Fluctuating environments promote evolvability by shaping adaptive variation accessible to populations

Author:

Kumawat BhaskarORCID,Lalejini AlexanderORCID,Acosta Monica,Zaman LuisORCID

Abstract

SUMMARYEvolvability is defined as the capacity of populations to generate adaptive variation that promotes evolution by natural selection1–4. Lineages in a fluctuating environment must rapidly adapt to different states of the environment to survive. One possible solution is for populations to evolve increased evolvability. However, in individual environmental states, there is no selection pressure on a population to make adaptive variation more accessible. Whether natural selection can drive organisms to become more evolvable is still unclear5–7. Here we show that evolution in fluctuating environments can lead to an increase in the mutational accessibility of adaptive variation. We find that genotypes from populations that evolve in environments fluctuating between two states have a larger proportion of mutants adapted to alternate environments when compared to genotypes in a static environment. These genotypes also encode more information about the nature of the fluctuating environments in their mutational neighborhood. Analysis of evolved lineages shows that the lineages survive by continually fixing adaptive mutations, and localizing on areas of the genotype space with increased access to alternate phenotypes. We find that this increase in adaptive mutants is contingent on the rate at which the environment fluctuates.
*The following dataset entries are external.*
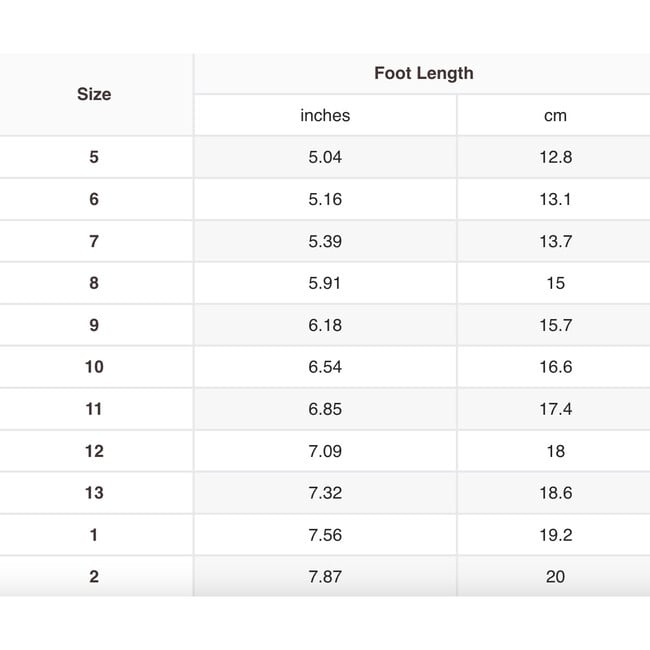Click the 5.16 inches value
650x650 pixels.
(325, 199)
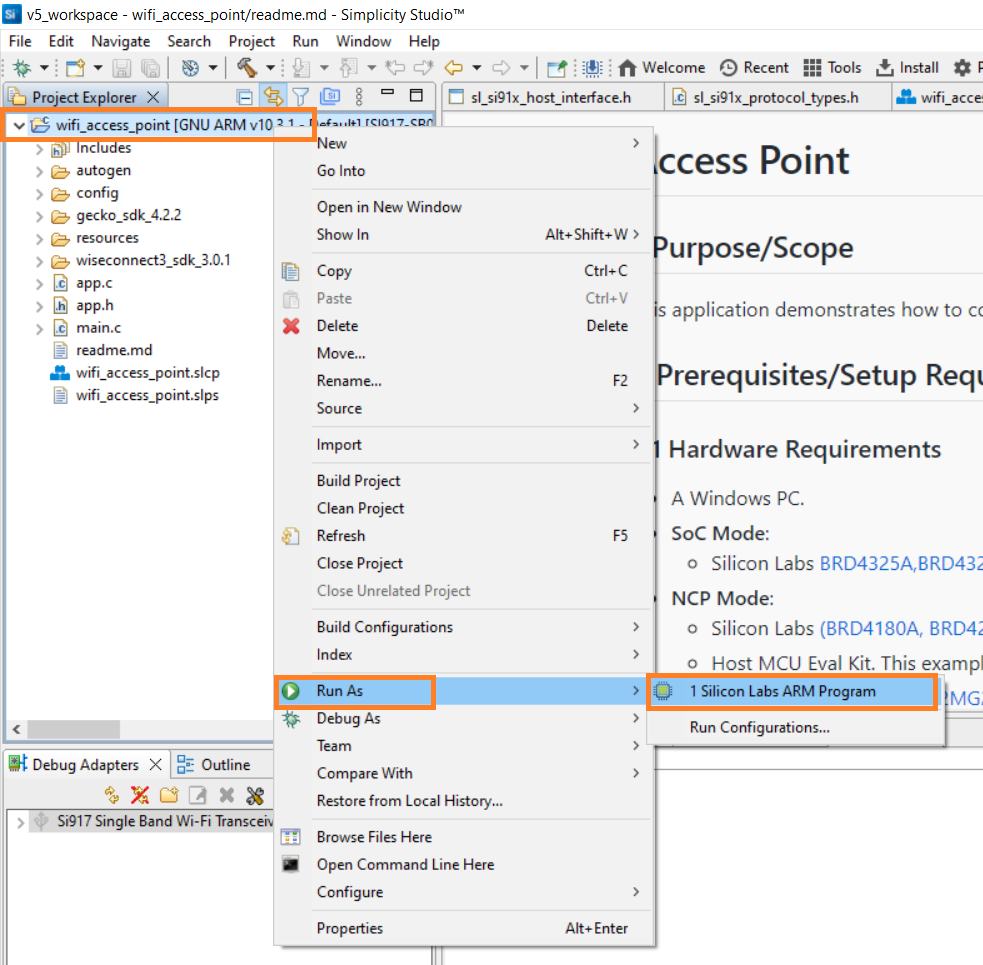Click the Debug Adapters wrench settings icon
The image size is (983, 965).
point(255,795)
To further understand this phenomenon, we explore evolutionary dynamics in a model with explicit genetic structure in fluctuating environments. Results from this simple model point toward a mechanism by which changing environments promote the localization of populations on edges in genotype space, where a diverse repertoire of variants is available through mutations. Populations then stochastically evolve along these boundaries and end up in highly evolvable locations between alternatively adapted phenotypes. Thus, we demonstrate that evolvability can and does evolve even in simple systems, and likely has been playing an important role in the adaptation of living systems.